J' en arrive maintenant à une très courte période de ma vie fertile en évènements.
Je dis très courte, car ce que je vais conter s' est passé en 15 jours à peine.
Vous vous souvenez que l' oncle et la tante accueillaient sous leur toit la mère de ma tante, Angèle, que j' appelai familièrement mémère Pinchon, et la grand- mère de mon oncle, donc mon
arrière grand-mère, Louise Dubois. Cette dernière avait 96 ans en 1960 et la précédente, dans les 75 ans.
Mémère Pinchon était tombée malade en 1959, d' un mal incurable et assez rare à l' époque, un cancer à l' estomac.
Nous l' avons vu dépérir, s' approcher doucement de la mort sans qu' une plainte ne sorte de sa bouche. Je ne connaissais pas la gravité de sa maladie, ma tante m' en a seulement parlé au début de
l' année 60. Ce n' est pas qu' il y ait quelques cachoteries de sa part, mais c' était par pudeur, comme pour tenter de retarder le moment où l' on ne pourrait plus rien cacher. Pas d'
hospitalisation, pas de grand traitement, juste des piqûres pour calmer la douleur. Pas de spécialiste non plus, le docteur de la famille, savait ce qu' il devait faire, c' est-à-dire à peu près
rien.
Des années après, quand mon oncle fût à son tour malade, en voyant les efforts déployés par les spécialistes pour le sauver, ma tante m' a confié qu' elle se sentait coupable d' être restée sur l'
avis de son docteur habituel et qu' elle aurait peut-être dû, pour sa mère, taper à une autre porte...

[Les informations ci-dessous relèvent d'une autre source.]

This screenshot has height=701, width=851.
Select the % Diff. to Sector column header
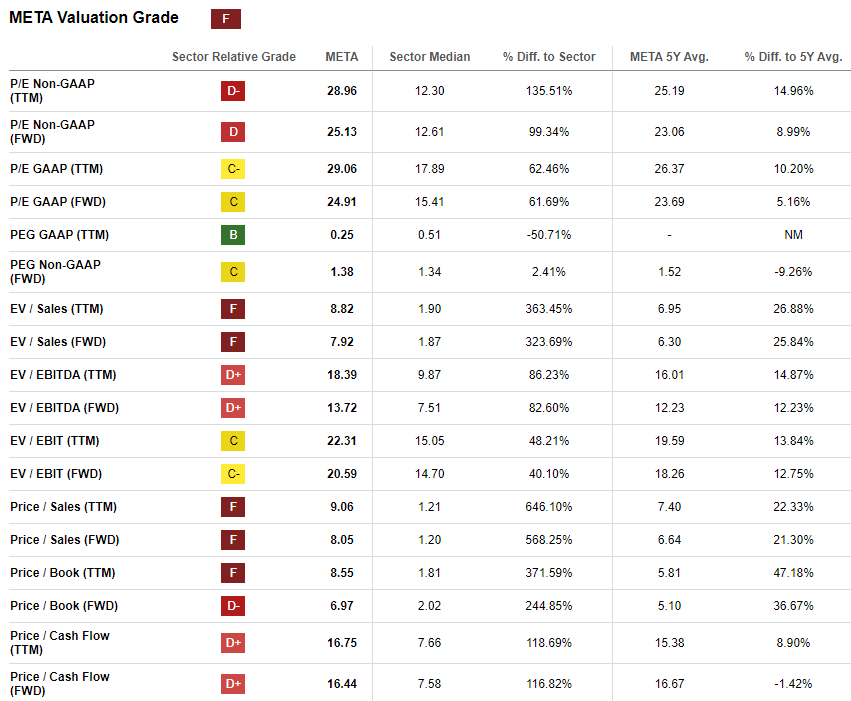click(x=549, y=57)
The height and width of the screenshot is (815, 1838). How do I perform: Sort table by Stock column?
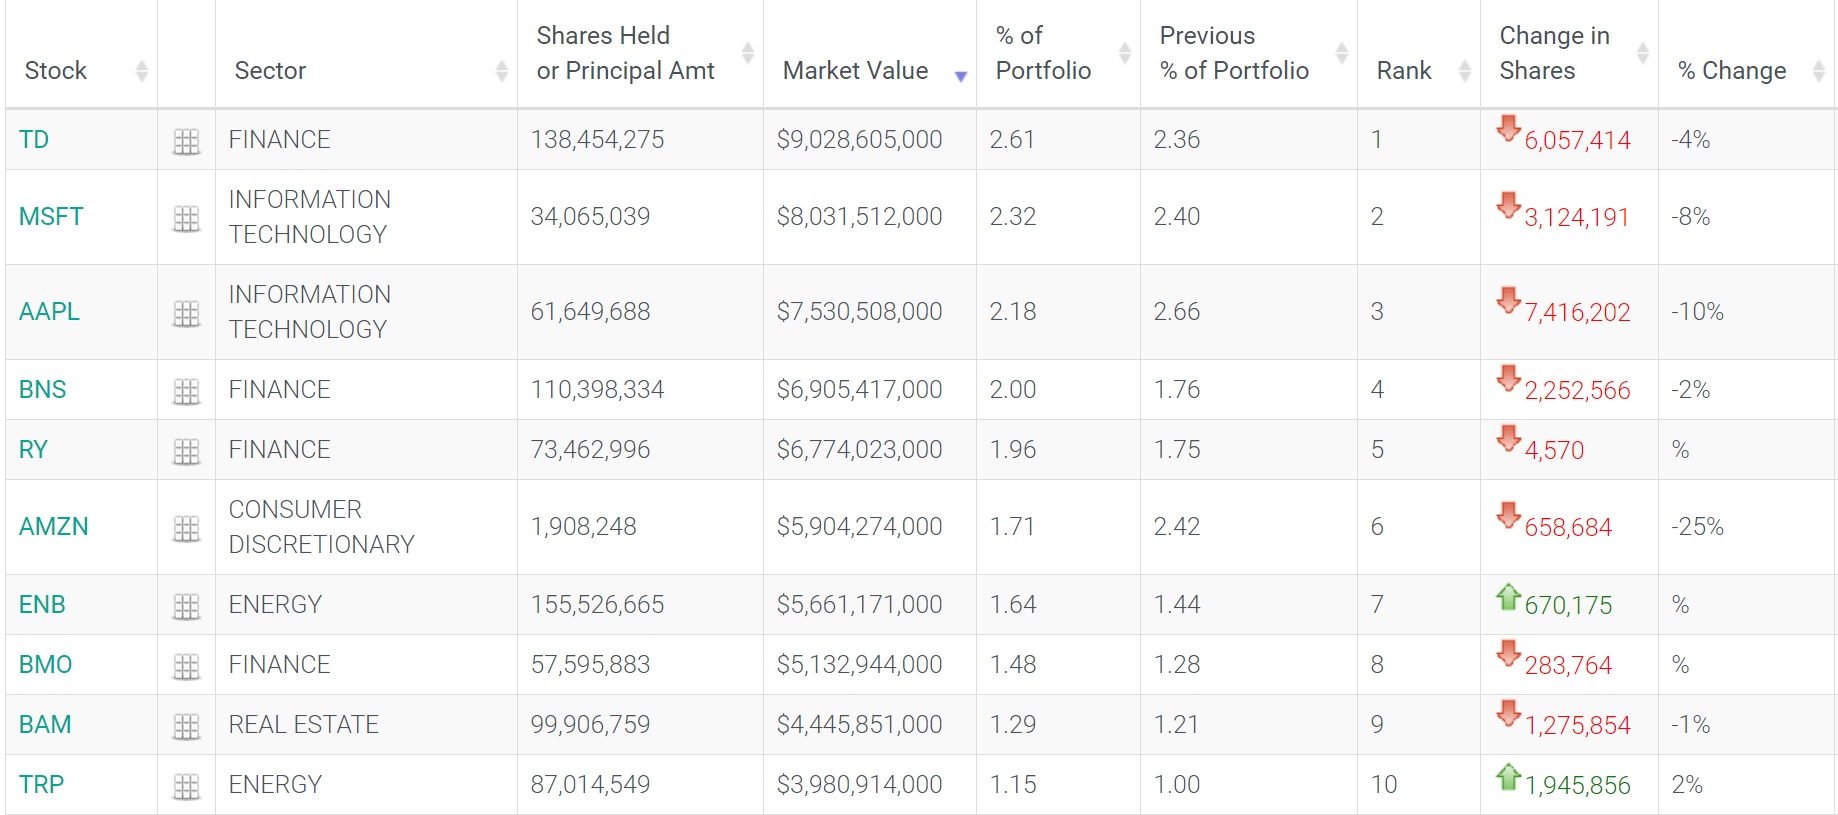pos(56,71)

Mémère Pinchon finit par ne rien pouvoir avaler. Et à partir de Pâques, il lui fût impossible de se lever. Elle couchait dans une chambre que l' oncle avait partagée en deux, une partie pour
Louise et une partie pour Angèle.
La fin survînt la semaine précédent le bac.
Je me souviens des gens qui venaient dire quelques mots de sympathie et notamment de Mme Heulin, la femme du patron de mon oncle, elle avait eu cette phrase douce, mais cruelle à la fois à l'
adresse de ma tante : "Maintenant, vous êtes vraiment orpheline." Ma tante avait 4 ans quand son père fût tué à la bataille de la Marne par une balle française qui avait ricoché sur un
arbre...
Cet évènement en provoqua un autre.
La vieille Louise fût frappée par la mort de sa voisine de chambre, qui lui tenait compagnie depuis qu' elle avait émigré au Mans. Une nuit, elle chuta lourdement de son lit. On la releva
converte de bleus, délirante. C' était le jour de l' enterrement d' Angèle, je passais le bac. On la transporta à la clinique des Marianites. Je me souviens lui avoir rendu visite.
Elle trépassa 2 ou 3 jours après son admission. Je suppose que mes parents vinrent de Moreuil pour l' enterrement, mais je ne m' en souviens plus, j' étais dans mon examen, il y avait à l' époque,
écrit et oral.
Voilà pour la partie triste de cette "décade prodigieuse". Quand je vous retrouverais d' ici quelques jours, ce sera pour des histoires plus gaies.